[What needs to be done]: Restate word for word the lines that begin the listing and end with the line holding "Home (37, 76)".

[Records provided]:
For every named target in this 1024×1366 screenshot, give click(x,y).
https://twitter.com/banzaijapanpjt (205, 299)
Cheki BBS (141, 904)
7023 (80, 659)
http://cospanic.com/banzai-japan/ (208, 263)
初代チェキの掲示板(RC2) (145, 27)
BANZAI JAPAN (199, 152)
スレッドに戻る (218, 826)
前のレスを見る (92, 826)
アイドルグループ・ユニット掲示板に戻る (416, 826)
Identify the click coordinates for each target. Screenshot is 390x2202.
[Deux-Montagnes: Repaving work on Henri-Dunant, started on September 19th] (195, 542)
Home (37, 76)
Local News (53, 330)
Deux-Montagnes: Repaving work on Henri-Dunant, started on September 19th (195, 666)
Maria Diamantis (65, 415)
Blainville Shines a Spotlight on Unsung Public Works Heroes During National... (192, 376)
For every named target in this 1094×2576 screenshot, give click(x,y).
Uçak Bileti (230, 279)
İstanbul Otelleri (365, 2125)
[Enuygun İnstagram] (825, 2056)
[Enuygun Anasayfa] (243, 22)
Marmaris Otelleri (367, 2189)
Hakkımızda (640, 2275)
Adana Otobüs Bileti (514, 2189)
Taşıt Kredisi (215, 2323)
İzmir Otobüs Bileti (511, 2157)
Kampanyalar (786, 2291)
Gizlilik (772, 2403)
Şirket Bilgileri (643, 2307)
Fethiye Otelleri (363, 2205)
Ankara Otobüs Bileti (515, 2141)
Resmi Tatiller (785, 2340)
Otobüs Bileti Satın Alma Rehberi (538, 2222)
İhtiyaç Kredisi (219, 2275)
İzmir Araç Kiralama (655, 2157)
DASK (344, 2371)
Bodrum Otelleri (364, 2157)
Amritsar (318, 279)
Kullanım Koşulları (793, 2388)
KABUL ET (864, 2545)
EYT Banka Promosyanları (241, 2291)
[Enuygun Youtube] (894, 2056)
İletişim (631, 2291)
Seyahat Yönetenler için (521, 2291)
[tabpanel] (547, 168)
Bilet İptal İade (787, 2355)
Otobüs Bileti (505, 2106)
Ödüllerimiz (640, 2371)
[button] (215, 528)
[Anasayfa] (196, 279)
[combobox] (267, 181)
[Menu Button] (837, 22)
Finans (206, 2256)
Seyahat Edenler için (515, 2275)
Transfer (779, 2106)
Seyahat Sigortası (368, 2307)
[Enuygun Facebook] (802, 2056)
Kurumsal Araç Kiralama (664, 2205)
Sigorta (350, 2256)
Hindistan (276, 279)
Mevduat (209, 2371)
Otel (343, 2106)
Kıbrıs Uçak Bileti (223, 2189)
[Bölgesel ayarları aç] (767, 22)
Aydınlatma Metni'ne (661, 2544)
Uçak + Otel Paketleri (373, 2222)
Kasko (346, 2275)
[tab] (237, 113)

[Task output]:
For every named target in this 1024×1366 screenshot, give click(x,y).
https://twitter.com/banzaijapanpjt (205, 299)
Cheki BBS (141, 904)
7023 (80, 659)
http://cospanic.com/banzai-japan/ (208, 263)
初代チェキの掲示板(RC2) (145, 27)
BANZAI JAPAN (199, 152)
スレッドに戻る (218, 826)
前のレスを見る (92, 826)
アイドルグループ・ユニット掲示板に戻る (416, 826)
Identify the click coordinates for each target. Screenshot is 390x2202.
[Deux-Montagnes: Repaving work on Henri-Dunant, started on September 19th] (195, 542)
Home (37, 76)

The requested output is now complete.